No. 1 – Legia Warsaw
- Position: Power forward
- League: PLK

Personal information
- Born: 20 October 1992 (age 33) Calais, France
- Listed height: 6 ft 8 in (2.03 m)
- Listed weight: 208 lb (94 kg)

Career information
- NBA draft: 2012: undrafted
- Playing career: 2011–present

Career history
- 2011–2013: BCM Gravelines
- 2013–2015: ESSM Le Portel
- 2015–2017: Limoges CSP
- 2017–2018: JL Bourg
- 2018–2019: MKS Dąbrowa Górnicza
- 2019–2020: Śląsk Wrocław
- 2020–2022: ESSM Le Portel
- 2022–2023: CSP Limoges
- 2024–2025: Fos Provence Basket
- 2025–2026: Chorale Roanne Basket
- 2026–present: Legia Warsaw

Career highlights
- Pro B champion (2026); French 2nd Division Most Improved Player (2015);

= Mathieu Wojciechowski =

French-Polish basketball player

Mathieu Wojciechowski (born 20 October 1992) is a French-Polish basketball player for Legia Warsaw of the Polish Basketball League (PLK). Wojciechowski usually plays at the power forward position.

==Professional career==
In July 2015, Wojciechowski signed with Limoges CSP of the French LNB Pro A. He spent the 2017-18 season with JL Bourg, but left the team on 16 August 2018 with two years remaining on his contract.

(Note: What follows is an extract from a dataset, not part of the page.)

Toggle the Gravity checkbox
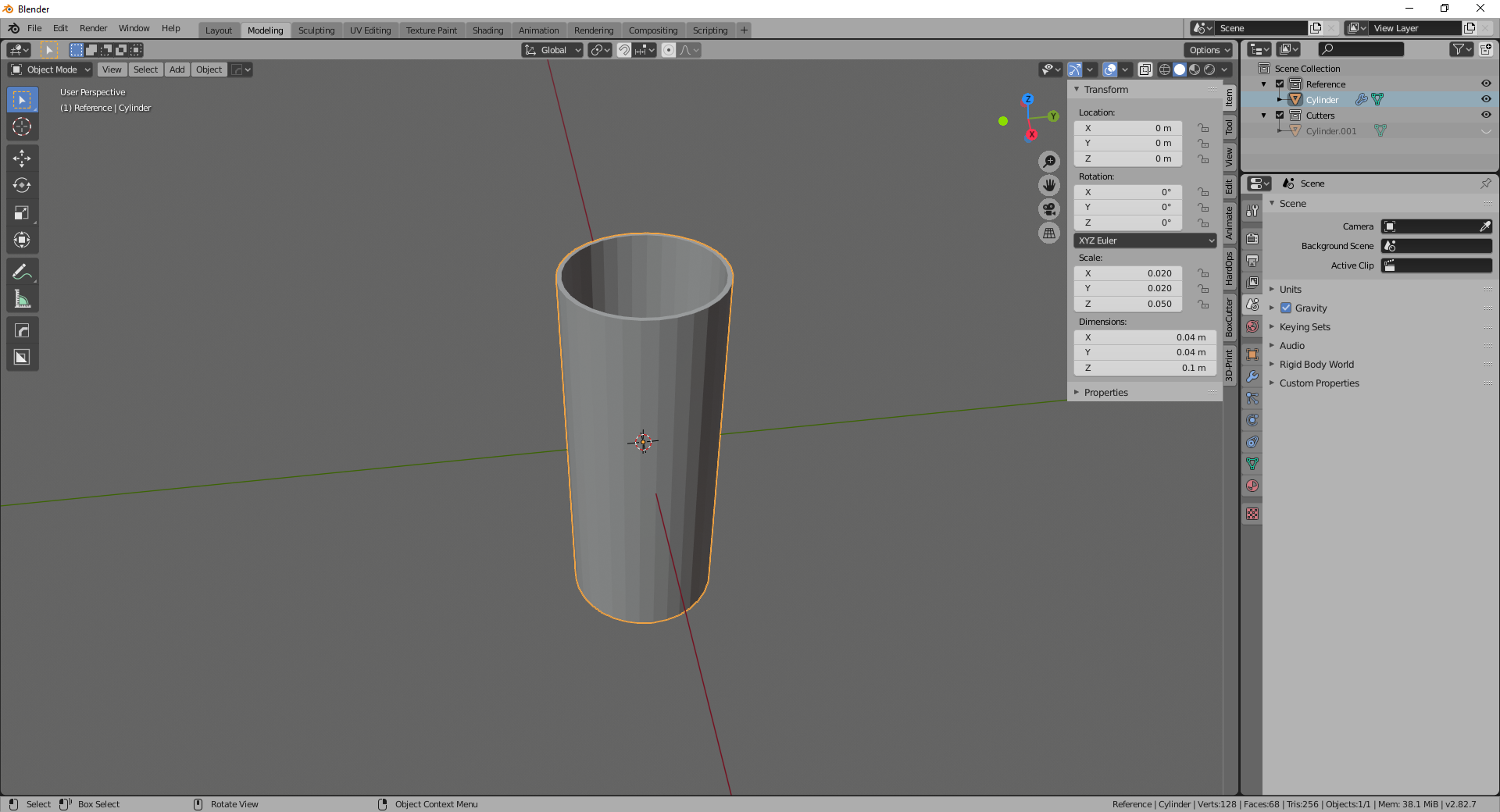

On 11 July 2019 he signed with Śląsk Wrocław of the PLK.

On 22 June 2020 he signed with ESSM Le Portel of the LNB Pro A.

On 8 June 2022 he signed with CSP Limoges of the LNB Pro A.

On January 8, 2024, he signed with Fos Provence Basket of the LNB Pro A.

On August 7, 2026, he signed with Legia Warsaw of the Polish Basketball League (PLK).